## Task prompt
Wherever the string "heading" shows up in the data below, copy the whole line.

## Saved entries
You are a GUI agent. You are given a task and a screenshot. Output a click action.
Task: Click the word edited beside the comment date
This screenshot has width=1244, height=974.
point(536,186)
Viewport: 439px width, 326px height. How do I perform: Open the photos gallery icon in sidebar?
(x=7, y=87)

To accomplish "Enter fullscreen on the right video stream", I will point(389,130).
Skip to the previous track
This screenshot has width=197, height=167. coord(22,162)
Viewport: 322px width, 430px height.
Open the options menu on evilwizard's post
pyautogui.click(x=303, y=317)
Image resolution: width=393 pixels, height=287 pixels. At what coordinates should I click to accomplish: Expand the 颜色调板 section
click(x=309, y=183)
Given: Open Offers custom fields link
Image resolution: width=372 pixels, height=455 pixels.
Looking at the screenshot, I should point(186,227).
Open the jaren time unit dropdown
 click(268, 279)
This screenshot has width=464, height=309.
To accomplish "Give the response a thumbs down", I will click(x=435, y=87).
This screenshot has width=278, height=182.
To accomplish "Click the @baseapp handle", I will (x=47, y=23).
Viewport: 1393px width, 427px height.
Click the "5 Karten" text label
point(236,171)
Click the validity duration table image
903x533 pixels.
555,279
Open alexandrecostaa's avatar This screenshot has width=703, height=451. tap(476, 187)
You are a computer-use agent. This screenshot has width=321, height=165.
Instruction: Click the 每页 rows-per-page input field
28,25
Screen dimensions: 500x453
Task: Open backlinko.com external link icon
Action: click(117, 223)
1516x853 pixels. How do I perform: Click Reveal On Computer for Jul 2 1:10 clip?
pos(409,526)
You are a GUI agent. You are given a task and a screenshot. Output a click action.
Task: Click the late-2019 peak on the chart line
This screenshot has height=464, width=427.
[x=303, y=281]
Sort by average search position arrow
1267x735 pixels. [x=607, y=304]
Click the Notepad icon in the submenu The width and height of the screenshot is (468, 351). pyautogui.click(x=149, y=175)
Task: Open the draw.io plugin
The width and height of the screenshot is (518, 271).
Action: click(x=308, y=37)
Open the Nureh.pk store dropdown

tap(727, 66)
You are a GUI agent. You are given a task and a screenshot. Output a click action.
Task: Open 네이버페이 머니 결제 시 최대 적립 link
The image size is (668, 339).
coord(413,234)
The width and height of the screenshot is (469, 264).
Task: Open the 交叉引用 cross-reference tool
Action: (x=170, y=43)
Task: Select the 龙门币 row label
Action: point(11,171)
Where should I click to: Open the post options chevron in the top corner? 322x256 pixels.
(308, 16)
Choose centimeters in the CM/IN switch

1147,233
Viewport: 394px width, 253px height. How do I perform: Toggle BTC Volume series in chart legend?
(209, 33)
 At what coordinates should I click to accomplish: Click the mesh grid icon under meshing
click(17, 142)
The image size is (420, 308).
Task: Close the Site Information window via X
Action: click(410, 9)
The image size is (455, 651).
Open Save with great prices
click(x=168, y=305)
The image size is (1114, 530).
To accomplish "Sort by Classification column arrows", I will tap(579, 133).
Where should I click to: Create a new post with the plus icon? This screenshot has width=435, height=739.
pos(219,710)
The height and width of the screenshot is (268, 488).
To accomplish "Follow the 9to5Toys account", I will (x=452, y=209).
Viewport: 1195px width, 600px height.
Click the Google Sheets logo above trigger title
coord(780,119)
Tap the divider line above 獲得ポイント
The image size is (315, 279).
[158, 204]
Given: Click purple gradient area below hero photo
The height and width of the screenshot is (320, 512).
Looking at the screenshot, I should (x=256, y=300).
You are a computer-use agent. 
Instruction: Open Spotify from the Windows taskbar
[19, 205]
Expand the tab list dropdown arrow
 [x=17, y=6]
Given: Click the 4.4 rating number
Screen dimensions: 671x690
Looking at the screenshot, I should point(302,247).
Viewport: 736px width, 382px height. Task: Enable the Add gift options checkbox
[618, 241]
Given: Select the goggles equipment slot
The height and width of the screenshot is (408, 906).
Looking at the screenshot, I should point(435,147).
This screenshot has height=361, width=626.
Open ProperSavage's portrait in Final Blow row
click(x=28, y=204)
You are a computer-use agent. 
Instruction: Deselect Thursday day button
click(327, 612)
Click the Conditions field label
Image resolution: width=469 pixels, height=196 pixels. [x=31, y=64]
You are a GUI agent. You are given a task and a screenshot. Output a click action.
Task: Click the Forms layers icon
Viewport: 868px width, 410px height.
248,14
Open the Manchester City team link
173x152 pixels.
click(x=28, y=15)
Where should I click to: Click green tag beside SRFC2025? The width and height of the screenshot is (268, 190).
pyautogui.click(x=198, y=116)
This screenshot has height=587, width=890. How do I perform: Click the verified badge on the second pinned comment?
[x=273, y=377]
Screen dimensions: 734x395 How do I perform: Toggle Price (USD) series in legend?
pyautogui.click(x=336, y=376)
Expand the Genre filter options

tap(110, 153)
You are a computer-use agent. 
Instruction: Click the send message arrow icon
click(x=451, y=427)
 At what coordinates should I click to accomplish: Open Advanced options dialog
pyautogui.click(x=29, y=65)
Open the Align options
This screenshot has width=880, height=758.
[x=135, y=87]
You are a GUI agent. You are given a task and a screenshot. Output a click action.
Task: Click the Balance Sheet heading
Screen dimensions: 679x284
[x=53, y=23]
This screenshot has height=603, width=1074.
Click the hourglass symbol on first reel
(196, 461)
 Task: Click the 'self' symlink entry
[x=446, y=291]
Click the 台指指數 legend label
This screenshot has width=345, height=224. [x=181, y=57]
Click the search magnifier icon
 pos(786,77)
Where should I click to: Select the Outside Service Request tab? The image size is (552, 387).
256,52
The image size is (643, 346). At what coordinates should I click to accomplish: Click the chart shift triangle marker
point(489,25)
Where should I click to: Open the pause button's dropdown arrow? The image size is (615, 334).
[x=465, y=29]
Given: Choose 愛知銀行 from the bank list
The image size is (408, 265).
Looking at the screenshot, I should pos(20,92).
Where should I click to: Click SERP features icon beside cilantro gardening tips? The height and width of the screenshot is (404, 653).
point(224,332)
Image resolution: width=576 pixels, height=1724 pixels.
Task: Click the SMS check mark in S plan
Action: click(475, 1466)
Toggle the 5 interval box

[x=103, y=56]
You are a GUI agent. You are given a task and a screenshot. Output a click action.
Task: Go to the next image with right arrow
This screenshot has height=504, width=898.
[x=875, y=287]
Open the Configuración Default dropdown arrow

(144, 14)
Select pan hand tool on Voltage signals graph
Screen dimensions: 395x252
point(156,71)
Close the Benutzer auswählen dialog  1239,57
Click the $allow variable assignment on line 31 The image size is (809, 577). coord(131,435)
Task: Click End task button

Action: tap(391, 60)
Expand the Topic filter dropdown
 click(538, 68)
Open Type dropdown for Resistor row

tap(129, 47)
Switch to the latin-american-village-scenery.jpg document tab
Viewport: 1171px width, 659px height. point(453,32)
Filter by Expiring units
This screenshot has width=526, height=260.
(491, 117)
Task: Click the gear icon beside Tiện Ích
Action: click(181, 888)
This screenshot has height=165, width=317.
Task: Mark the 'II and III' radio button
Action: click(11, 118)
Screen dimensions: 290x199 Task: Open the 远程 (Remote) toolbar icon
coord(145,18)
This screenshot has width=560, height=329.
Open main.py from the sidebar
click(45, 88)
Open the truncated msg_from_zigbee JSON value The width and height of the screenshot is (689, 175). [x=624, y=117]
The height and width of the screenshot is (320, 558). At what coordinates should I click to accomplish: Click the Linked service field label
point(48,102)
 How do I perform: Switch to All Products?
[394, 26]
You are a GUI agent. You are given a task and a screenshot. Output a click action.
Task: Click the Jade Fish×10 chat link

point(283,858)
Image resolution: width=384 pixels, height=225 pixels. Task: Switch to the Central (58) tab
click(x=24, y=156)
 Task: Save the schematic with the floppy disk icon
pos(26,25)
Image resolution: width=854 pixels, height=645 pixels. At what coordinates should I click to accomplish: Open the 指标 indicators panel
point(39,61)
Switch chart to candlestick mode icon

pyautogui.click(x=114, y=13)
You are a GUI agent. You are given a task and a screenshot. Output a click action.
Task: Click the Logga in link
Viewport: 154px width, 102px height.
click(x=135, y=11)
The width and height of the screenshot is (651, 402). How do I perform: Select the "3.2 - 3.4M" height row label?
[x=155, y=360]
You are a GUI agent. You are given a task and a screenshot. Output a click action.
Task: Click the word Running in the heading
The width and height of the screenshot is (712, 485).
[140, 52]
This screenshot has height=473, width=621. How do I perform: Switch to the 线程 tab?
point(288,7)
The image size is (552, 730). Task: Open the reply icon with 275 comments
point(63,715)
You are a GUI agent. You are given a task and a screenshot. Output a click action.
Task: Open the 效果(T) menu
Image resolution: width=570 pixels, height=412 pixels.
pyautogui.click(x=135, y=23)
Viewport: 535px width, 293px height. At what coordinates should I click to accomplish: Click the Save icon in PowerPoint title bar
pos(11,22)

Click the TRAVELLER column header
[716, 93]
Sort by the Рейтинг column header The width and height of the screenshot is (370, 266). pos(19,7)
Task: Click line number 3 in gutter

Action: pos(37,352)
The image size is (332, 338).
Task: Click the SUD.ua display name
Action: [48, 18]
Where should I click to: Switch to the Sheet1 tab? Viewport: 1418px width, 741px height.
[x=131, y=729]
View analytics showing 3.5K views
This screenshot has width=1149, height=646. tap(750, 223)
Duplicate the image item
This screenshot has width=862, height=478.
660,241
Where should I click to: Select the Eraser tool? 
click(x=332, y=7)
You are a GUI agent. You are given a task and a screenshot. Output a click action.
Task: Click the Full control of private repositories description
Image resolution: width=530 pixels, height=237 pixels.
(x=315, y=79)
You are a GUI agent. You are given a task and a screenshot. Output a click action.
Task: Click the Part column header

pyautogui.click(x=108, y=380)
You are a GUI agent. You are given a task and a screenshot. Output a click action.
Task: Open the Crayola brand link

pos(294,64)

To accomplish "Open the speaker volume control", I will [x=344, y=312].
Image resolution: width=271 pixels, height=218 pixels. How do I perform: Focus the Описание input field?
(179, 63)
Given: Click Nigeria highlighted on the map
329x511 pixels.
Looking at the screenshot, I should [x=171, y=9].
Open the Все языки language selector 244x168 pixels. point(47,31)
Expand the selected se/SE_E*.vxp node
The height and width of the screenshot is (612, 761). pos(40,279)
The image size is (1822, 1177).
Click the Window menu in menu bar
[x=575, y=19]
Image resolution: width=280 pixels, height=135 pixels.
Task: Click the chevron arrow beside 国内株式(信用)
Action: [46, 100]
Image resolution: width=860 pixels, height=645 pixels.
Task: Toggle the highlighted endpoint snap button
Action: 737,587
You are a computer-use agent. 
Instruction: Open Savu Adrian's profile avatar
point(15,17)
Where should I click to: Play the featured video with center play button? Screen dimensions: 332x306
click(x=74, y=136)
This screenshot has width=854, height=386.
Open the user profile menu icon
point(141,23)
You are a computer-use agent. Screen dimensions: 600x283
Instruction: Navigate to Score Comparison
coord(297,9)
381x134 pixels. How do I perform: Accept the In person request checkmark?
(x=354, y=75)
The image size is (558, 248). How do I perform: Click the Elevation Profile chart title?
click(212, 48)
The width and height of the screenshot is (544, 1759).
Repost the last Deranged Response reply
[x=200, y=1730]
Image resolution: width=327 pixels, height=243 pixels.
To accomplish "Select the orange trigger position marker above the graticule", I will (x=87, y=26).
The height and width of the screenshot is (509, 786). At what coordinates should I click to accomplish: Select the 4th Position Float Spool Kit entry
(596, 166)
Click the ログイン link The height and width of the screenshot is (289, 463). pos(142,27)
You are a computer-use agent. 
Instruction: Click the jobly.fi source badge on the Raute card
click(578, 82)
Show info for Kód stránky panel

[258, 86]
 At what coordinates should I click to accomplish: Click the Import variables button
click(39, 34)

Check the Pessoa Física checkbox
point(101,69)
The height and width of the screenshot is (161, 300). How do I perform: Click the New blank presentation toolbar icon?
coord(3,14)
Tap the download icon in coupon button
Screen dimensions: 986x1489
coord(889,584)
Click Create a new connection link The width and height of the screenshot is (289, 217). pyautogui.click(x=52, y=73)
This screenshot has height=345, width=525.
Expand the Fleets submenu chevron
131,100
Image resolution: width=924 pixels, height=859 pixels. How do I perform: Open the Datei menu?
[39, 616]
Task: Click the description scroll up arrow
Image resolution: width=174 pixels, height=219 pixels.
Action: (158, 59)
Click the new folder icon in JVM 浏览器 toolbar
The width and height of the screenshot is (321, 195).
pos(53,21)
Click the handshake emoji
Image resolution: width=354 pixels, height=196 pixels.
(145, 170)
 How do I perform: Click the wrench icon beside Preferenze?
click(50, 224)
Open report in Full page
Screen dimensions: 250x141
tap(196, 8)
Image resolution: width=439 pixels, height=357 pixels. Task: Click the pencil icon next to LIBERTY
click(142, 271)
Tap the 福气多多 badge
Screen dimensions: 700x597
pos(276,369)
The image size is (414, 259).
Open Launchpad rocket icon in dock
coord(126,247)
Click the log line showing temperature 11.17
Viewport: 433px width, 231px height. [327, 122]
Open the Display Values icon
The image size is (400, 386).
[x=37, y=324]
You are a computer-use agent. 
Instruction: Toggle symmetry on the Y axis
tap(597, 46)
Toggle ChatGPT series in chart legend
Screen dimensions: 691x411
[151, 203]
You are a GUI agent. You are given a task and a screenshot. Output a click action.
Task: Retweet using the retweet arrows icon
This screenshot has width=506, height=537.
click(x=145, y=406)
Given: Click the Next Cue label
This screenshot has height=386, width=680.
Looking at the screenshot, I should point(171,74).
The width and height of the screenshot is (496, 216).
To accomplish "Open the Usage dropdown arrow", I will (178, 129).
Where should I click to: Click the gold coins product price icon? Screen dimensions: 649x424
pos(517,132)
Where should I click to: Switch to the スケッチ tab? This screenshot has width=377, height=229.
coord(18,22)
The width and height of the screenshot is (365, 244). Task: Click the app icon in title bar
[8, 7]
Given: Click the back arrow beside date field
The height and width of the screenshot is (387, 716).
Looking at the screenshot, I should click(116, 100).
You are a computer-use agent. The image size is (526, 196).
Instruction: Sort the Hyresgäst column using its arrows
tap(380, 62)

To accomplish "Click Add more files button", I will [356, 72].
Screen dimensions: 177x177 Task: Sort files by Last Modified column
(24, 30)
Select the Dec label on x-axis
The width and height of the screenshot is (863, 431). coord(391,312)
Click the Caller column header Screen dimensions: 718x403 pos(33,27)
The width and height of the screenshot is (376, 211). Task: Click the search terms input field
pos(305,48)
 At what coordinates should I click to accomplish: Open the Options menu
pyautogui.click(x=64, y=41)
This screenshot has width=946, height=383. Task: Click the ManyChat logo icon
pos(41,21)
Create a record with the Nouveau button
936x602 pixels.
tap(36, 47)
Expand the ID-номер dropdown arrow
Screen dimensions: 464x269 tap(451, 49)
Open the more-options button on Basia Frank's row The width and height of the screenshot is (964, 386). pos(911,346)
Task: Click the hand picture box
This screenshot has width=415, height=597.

## Task response
Task: Click the Balance Sheet heading
Task: Click the word Running in the heading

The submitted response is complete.